Они походили на солдат, взятых в плен, которые без остановки повторяли свои имена, ранг и номер эшелона. Мать сняла с крючка на шкафчике фартук с оборками и тут же превратилась из школьницы в домохозяйку из пятидесятых.
– Надеюсь, Альберто понравится здесь после недели в Сан-Франциско, – пробурчала Элизабет, протыкая зубочисткой крупную картофелину.

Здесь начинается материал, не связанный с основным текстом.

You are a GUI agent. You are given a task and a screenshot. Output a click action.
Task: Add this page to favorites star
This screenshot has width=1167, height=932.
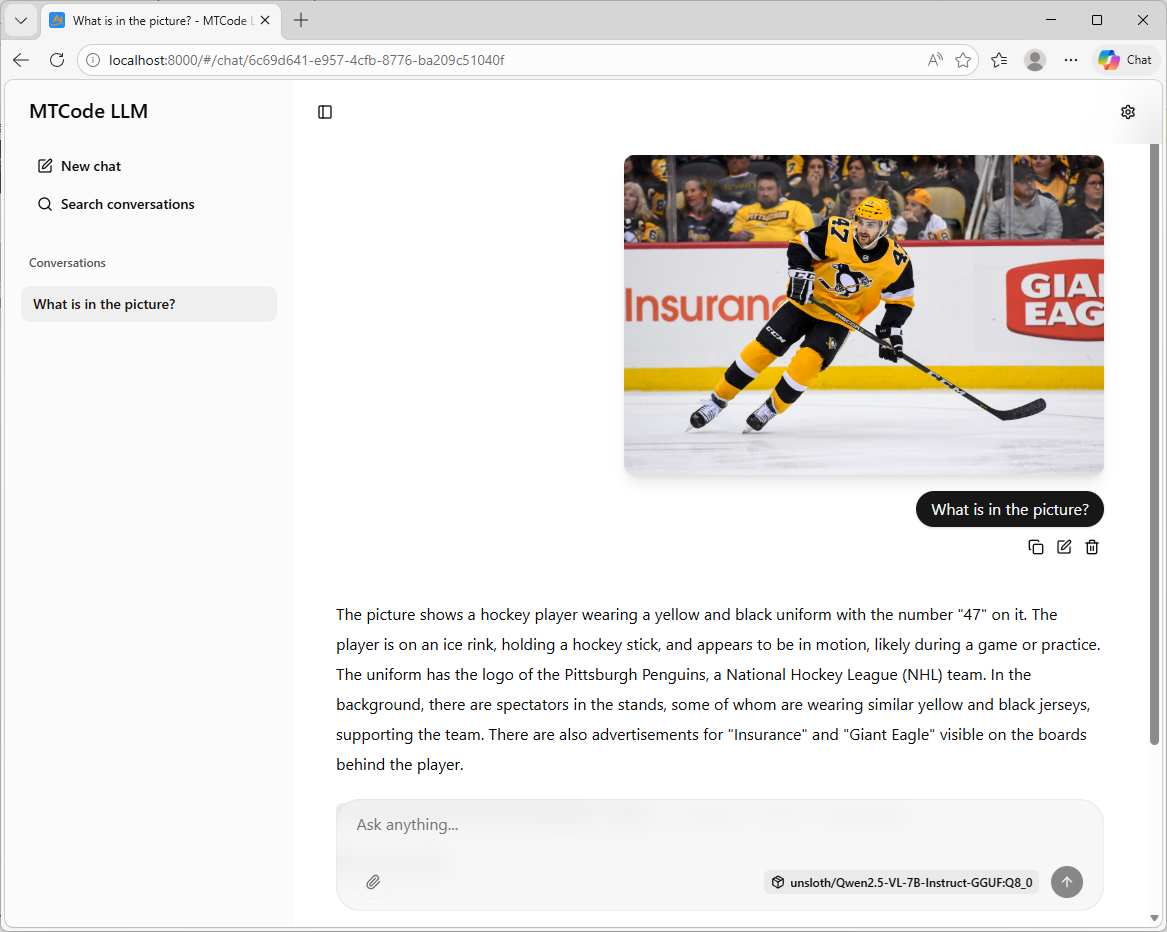963,60
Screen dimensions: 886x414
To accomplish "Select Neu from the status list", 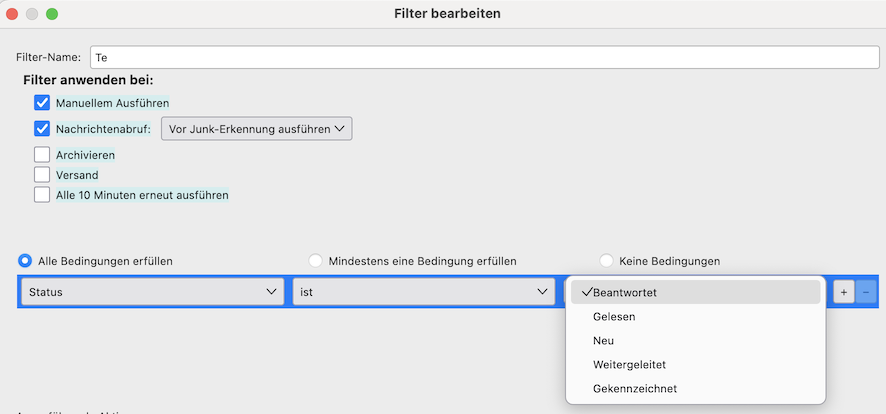I will tap(604, 341).
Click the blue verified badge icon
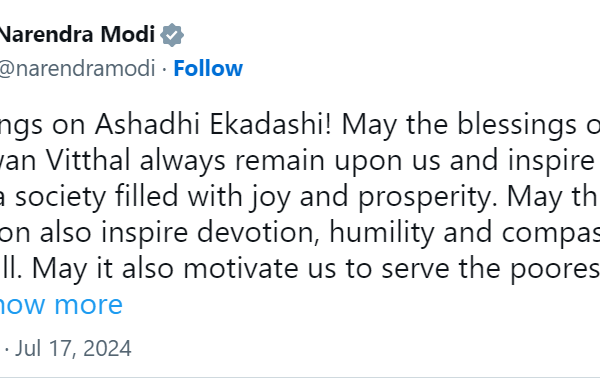This screenshot has height=382, width=600. coord(172,35)
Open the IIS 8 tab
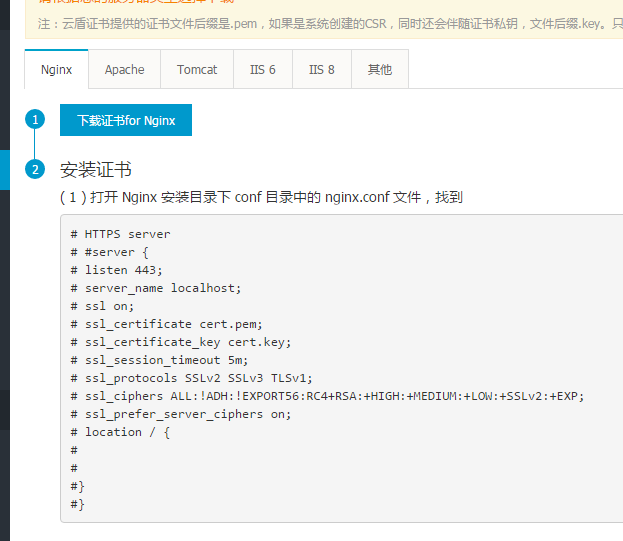623x541 pixels. click(x=321, y=70)
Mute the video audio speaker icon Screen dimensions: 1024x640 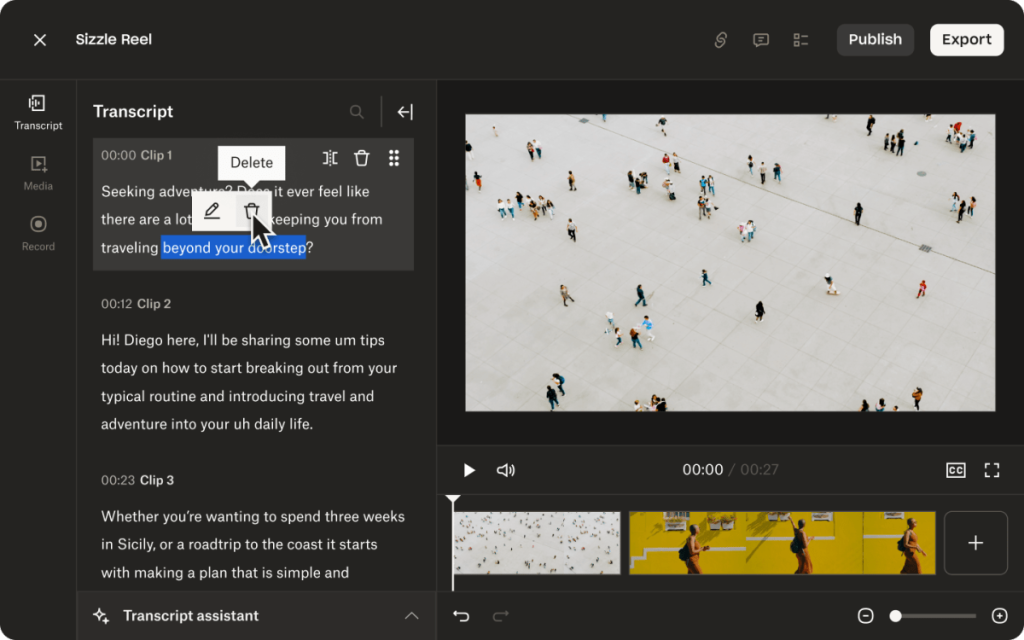coord(506,470)
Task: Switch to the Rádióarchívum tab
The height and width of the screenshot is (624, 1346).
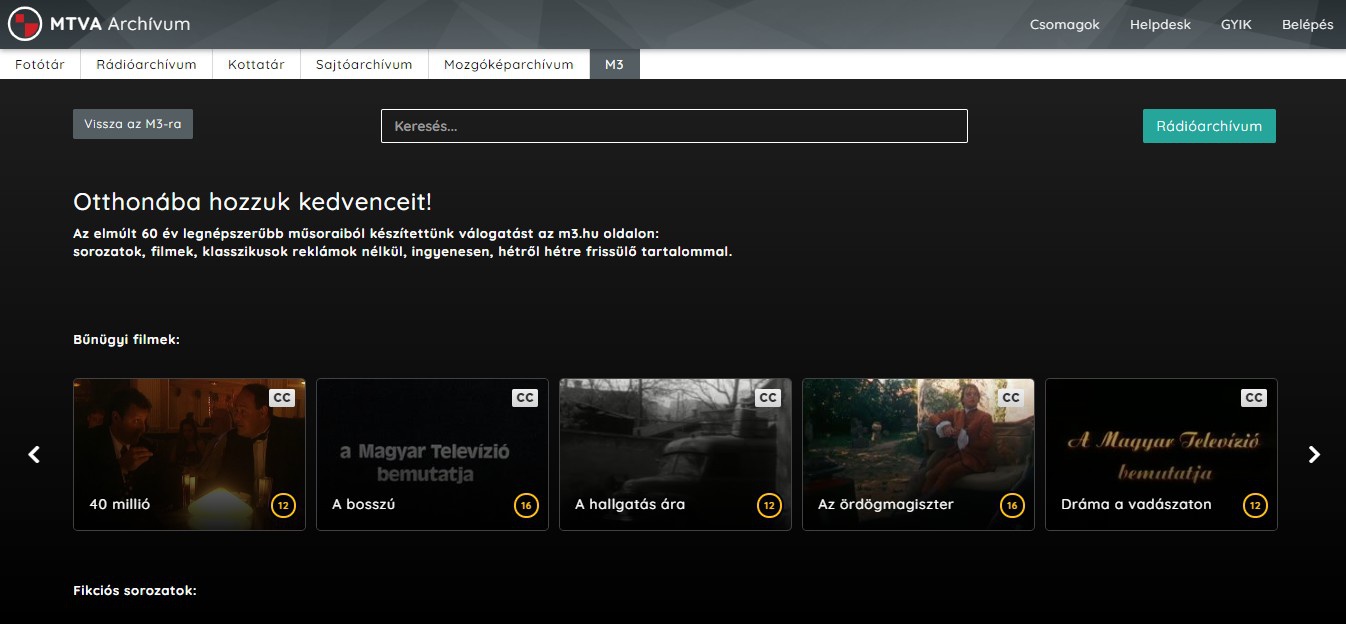Action: click(x=146, y=64)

– Все будет хорошо, мам, – ответила Иззи, пока брат, прижимая палец к губам, тихонечко вышел из кухни. – Наш дом прекрасен, и ты сделала все возможное, чтобы он чувствовал себя желанным гостем.
– Спасибо. – Женщина улыбнулась и с благодарностью посмотрела на дочь, на время прекратив мучить картофелину. – Ты сегодня занималась итальянским?

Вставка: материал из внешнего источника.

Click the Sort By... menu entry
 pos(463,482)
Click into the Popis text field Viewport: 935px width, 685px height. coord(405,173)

От этого вопроса у Иззи внутри все сжалось.
– Ага.
– E come va?[8]– спросила женщина. Ее итальянский идеален.
Черт! Иззи попыталась перевести вопрос, заданный матерью. Она была почти уверена, что та спросила: «Как дела?» – но не решалась ответить на итальянском. Не хотела, чтобы мамины мечты разрушились всего за несколько часов до приезда Альберто.

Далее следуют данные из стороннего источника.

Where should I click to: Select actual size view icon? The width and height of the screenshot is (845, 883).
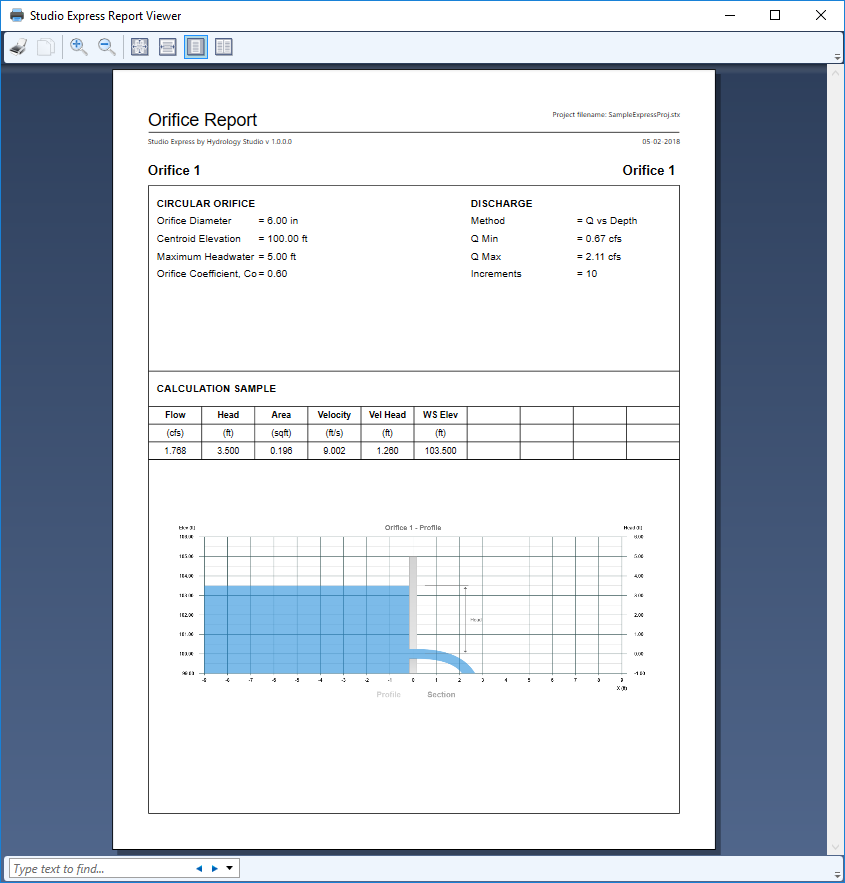(x=140, y=47)
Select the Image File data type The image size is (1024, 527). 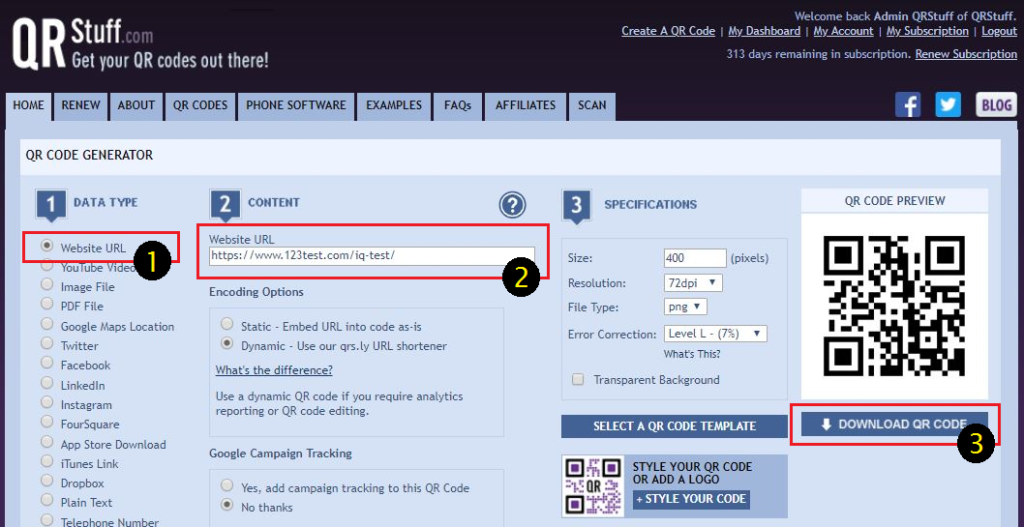click(x=47, y=286)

– Все хорошо, – ответила девушка, слегка пожимая плечами и открывая холодильник, чтобы скрыть смущение. Есть не хотелось, но она достала кусочек сыра.
– Bene[9]. – Мама снова улыбнулась, потянувшись за другой картофелиной, а затем посмотрела в сторону огромного окна, выходившего на водоем. – Надеюсь, сегодня не будет этого ужасного тумана.
– Не будет, мам.
«Еще как будет», – подумала Иззи про себя.
– А твоему отцу лучше вести себя адекватно. – Мама резко ткнула картофелину, словно вымещая на ней свою злость.
– Все будет окей, – ответила ей Иззи, хотя и не верила в сказанное на все сто процентов.
Ее отец не был отбитым на всю голову. Скорее обычным человеком в возрасте, искренне считавшим, что его шутки смешны и можно говорить все, что придет в голову. Порой он даже не думал, что о некоторых вещах стоит промолчать. Отец не поддерживал план с программой обмена. Он называл это «мафиозная схема». Его специфическое чувство юмора часто противоречило добродушному характеру. К счастью, отец почти всегда пропадал на работе или прятался в мастерской, в гараже, поэтому наверняка Альберто будет видеться с ним только за ужином.
Элизабет отложила зубочистку и потянулась к дочери.
– Я просто хочу, чтобы ты поскорее набралась опыта.
– Знаю, – ответила Иззи, ловко взяв ее за руку и переплетя пальцы.
– Улучшила свой итальянский и смогла принять участие в программе обмена.
Мать не отводила глаз от окна. Иззи знала, что она видит там не серое небо и рыбацкие лодки, а солнечные поля Тосканы, на которых никогда не была.
– Так и будет, но…
– Не застрянь здесь, доченька. – Женщина положила руку ей на предплечье и изменилась в лице. – Здесь может остаться кто угодно, кроме моей Элизабет.
Иззи проглотила ком в горле. Ее полное имя именно Элизабет. Иззи была названа в честь матери, а значит, ей суждено нести на своем хребте ее несбывшиеся мечты.
– Обещай мне. – Женщина крепче вцепилась в плечо девушки.
«Обещаю», – подумала Иззи.
– Обещаю, мам, – прошептала она.
Мать держала ее так крепко, что внутри все сжималось.
– «Судьба» тоже состоит из шести букв, как и слово «печаль», – произнесла мать неожиданно горько и отчаянно. – И твоя точно не здесь. Я…
Голос ее надломился. Боль в душе была сильнее, чем злость. И как только Иззи подумала, что мама вот-вот заплачет, в кармане завибрировал телефон.
– Ответь, – сказала женщина, заметив, что Иззи даже не взяла телефон.
– Это Пейтон, – ответила дочь, даже не посмотрев на экран.
Больше никто не мог написать ей сообщение.
«Теперь никто», – уточнила она про себя.
Элизабет осторожно отпустила дочь, медленно повернулась к раковине и снова взяла в руки овощечистку с картофелиной, прикидывая, сколько она весит, будто не была уверена в том, что она настоящая.
– Вернусь к шести! – радостно выкрикнула Иззи, надеясь, что мама заразится ее хорошим настроением.
Но мама ничего не ответила, а выходя из дома, Иззи заметила, что взгляд ее снова направлен в сторону окна.